Why Scandinavians looked like aliens to a Eastern European like me

One year ago I was visiting my friend Rudy in Stockholm, the northernmost point in Europe I’ve been to date. It struck me from the first minutes there that not only the weather, the infrastructure or the architecture will leave the biggest mark upon me, as I would have expected, but rather the people, their way of being and the things I later found out they believe in.



 The first thing you notice – the obvious one – is the physical aspect. For some, it is the blond hair, fair skin and blue eyes that awe them; instead, I was electrified by their big smiles and happy faces. While my nose was freezing underneath my thick scarf, their faces seemed to radiate warmth and friendliness. It made me feel secure, in a way in which a traveller is rarely accustomed to feel, especially when that traveller is a girl who wanders by alone.

Rudy’s host was the first Swede I interacted with, and took the time to explain to me the reasons behind everyone’s genuine happiness.  In short, the Swedes are not poor. They work hard and have high salaries (even for the European average, and even after huge taxes are applied), thus high life standards. And when they are out of possibilities (unemployment, sickness, retirement),, they get all the help they need to live a decent life from the state, which, for most Eastern Europeans like me, would represent a plenteous life. I got the idea of an efficient socialism, where “all for one and one for all” means more than the motto of Dumas’ Three Musketeers. Compared to the young capitalism from the country I live in, where everyone is for himself, the thought of living in and contributing to a community which doesn’t forget to also give back seemed very appealing.

Moreover, the Swedes seemed not to lack the civic sense, and I had the chance to see people volunteering in Skansen – they dressed and acted as Swedish people from various ages to illustrate the social and historical evolution of their country along the years. I had a few talks with these volunteers who tried to explain tome their culture and tradition.

Swedish woman volunteering in Skansen

Swedish woman volunteering in Skansen

This did not only show me the Swedes love their past and embrace it with all the good and bad in it, but also that they know how to offer a fun and interactive experience to all of us visiting their country. And boy, did I have a good time in their fun-to-be-in museums!

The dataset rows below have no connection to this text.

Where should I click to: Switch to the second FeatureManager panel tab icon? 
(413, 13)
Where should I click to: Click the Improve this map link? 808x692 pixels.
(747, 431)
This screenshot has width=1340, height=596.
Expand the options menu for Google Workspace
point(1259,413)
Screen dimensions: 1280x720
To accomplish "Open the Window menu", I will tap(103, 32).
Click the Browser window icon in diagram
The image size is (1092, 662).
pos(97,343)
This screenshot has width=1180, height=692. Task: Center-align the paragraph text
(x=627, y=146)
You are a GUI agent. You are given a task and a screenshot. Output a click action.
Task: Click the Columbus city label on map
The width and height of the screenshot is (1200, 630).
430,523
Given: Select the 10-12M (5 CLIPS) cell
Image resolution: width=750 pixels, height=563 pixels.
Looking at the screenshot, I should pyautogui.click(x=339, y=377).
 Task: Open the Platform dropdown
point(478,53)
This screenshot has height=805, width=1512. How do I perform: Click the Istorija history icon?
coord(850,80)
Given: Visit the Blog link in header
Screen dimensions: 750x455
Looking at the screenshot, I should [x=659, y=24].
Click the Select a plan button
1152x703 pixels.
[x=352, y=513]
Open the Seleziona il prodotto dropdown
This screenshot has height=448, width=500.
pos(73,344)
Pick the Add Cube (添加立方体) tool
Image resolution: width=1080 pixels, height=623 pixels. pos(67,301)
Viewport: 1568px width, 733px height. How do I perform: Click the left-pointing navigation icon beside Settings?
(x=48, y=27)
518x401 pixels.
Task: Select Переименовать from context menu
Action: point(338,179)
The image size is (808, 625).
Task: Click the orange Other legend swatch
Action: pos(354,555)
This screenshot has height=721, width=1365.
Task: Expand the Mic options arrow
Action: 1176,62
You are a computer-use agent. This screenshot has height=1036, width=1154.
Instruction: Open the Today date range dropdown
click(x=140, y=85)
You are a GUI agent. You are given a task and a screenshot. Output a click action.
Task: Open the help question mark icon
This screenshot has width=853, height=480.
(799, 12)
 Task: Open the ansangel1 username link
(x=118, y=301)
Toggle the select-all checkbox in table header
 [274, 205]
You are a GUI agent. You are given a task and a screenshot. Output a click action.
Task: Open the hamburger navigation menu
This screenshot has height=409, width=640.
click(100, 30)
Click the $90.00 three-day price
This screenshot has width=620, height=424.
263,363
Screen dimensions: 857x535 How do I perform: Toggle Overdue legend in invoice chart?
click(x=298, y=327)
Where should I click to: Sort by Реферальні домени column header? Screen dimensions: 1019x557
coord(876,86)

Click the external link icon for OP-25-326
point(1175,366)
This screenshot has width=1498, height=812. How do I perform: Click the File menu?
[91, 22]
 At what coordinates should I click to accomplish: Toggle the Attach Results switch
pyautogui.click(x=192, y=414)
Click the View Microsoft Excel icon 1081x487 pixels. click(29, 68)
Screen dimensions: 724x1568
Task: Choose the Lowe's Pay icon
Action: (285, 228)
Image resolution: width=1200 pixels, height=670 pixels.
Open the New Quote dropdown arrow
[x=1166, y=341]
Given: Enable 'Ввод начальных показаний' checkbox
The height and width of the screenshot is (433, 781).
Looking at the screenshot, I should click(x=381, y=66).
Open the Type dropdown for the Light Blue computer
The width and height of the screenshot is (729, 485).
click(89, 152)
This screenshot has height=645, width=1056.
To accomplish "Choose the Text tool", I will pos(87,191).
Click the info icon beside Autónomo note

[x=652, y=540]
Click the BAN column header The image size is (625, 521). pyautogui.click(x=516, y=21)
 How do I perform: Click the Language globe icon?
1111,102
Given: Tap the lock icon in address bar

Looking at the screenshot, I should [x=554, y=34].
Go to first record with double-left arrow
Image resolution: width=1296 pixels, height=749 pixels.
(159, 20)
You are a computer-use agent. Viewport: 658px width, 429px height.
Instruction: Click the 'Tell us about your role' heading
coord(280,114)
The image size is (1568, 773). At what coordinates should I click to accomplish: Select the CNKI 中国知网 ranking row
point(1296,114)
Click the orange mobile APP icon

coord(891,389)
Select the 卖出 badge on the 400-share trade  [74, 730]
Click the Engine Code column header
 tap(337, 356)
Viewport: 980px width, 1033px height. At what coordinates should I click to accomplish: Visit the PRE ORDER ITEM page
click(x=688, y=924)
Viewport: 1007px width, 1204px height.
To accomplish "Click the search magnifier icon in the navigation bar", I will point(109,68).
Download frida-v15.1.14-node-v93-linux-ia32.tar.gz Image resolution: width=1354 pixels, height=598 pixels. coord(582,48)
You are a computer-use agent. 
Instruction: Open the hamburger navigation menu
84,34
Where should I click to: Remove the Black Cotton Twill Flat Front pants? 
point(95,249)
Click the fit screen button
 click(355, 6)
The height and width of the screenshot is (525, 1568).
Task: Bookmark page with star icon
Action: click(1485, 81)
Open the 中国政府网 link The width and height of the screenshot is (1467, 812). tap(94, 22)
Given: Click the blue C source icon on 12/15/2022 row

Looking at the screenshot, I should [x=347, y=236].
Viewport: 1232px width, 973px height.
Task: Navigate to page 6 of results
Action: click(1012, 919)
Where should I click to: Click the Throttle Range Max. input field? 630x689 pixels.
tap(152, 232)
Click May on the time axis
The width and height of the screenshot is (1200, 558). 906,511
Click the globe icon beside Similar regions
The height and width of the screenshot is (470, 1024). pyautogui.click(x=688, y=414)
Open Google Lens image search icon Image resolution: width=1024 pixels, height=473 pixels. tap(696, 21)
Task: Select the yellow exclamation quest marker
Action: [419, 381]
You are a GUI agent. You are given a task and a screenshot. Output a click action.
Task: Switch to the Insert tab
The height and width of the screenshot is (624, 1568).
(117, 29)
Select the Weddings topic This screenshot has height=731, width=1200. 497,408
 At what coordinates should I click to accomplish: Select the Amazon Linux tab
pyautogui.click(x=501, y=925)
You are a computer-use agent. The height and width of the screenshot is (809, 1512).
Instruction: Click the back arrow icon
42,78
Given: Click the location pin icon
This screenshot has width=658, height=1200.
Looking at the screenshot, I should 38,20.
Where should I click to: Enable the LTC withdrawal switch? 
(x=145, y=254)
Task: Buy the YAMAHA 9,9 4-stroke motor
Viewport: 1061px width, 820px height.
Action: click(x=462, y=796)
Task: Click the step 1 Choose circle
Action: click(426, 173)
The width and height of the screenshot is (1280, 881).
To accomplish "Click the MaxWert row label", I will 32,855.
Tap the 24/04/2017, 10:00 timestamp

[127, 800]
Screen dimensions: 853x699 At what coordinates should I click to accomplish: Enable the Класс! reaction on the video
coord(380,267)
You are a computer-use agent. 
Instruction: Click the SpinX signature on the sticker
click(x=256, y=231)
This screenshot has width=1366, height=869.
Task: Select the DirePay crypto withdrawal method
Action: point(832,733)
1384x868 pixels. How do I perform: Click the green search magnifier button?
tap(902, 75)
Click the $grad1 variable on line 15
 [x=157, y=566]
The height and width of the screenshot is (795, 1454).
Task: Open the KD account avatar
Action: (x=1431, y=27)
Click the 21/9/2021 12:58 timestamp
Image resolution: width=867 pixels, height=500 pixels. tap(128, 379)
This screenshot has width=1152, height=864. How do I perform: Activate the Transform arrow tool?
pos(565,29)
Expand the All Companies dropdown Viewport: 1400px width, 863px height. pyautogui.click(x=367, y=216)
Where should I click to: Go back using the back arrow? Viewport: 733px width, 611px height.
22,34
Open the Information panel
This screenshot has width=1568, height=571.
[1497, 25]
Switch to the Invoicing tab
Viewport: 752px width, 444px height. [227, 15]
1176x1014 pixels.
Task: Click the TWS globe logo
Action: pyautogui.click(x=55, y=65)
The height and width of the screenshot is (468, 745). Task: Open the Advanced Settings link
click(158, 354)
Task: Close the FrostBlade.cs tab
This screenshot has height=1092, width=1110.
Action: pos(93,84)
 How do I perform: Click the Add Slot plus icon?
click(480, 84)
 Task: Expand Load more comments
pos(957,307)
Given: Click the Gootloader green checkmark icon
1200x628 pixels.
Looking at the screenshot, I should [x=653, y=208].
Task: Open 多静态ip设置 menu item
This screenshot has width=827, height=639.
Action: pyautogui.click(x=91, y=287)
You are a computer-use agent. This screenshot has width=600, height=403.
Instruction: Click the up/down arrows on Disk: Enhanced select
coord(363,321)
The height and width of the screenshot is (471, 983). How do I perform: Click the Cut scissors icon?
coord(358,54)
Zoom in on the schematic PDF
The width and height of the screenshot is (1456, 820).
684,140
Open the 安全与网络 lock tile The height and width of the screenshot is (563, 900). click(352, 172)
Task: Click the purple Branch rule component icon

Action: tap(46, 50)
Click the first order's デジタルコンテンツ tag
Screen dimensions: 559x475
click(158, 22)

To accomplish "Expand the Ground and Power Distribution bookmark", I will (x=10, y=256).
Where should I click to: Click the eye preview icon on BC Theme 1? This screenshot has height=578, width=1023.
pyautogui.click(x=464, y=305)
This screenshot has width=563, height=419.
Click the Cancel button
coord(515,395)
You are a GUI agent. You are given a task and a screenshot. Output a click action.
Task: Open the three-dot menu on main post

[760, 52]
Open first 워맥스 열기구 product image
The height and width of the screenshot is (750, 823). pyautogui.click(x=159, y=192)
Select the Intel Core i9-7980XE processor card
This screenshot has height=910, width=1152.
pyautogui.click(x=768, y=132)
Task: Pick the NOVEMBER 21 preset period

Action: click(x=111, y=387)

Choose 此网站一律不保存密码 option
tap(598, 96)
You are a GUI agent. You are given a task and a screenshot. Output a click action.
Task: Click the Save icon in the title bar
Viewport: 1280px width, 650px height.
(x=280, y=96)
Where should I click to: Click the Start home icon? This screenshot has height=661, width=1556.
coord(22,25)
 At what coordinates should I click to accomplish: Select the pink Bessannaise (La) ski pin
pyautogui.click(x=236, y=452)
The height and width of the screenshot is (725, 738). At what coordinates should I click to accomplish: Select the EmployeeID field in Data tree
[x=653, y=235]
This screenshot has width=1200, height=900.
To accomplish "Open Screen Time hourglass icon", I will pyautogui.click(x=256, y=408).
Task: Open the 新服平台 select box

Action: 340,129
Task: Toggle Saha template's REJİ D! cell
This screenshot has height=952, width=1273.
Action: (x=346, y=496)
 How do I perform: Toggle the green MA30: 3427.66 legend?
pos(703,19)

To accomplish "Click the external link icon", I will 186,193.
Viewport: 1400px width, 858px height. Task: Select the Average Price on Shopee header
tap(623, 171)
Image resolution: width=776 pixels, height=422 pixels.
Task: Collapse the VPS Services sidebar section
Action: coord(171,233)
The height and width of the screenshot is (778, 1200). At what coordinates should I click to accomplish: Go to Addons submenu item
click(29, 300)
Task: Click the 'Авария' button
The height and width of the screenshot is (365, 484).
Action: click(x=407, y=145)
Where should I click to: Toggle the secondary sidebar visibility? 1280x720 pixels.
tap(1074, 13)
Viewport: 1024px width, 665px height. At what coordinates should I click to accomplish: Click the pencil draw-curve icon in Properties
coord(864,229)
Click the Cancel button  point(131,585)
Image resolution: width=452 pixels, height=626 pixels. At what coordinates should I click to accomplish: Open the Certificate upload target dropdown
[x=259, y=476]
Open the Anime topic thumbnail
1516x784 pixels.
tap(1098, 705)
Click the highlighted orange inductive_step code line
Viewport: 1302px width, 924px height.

Having fun in the Music Museum

Having fun in the Music Museum

While visiting the Swedish National Museum, I also learnt something new about this people. The Swedes are more relaxed, more open-minded, don’t judge others as harsh as most of us, Eastern Europeans, and generally have less preconceptions. I say this because, as I was walking around the museum close to a group of Serbians (or another ex-Yugoslavic people), I entered a room where a group of locals was having a drawing lesson. Their muse – who was standing in the middle of the room completely naked – seemed like a Latin-American middle-aged woman (somewhere between her 40s and 50s). Though she had a beautiful long black hair, her body showed the signs of her age (hanging skin, prominent tummy), but she seemed ok with it and with exposing it in front of all museum visitors. The group of Serbians were a bit shocked because of the sight (or maybe, just as me, because of its unexpectedness), but they soon started laughing at it – and by their looks I assumed they were making jokes and sexist remarks. All other museum visitors who walked in that room with us and looked more or less Scandinavian (tall-blond-blue eyed) seemed more accustomed to the sight and less intrigued than us.

Me in front of the National Museum

Me in front of the National Museum

Last, but not least, I sensed that the Swedes value their life more than us and take greater care of its quality. You could see this from the menus in the restaurant (veggies, green stuff and healthy-ish food) and from their culture of sports (including a lot of walking, running and cycling).

In a week’s time, I learnt to appreciate the characteristics that differentiate the Swedes (and all the other Scandinavian people) from the Europeans and, more precisely, from Eastern Europeans. They’re true aliens, dude, I’m telling ya’! And it’ll be a long ride for us to become ones too!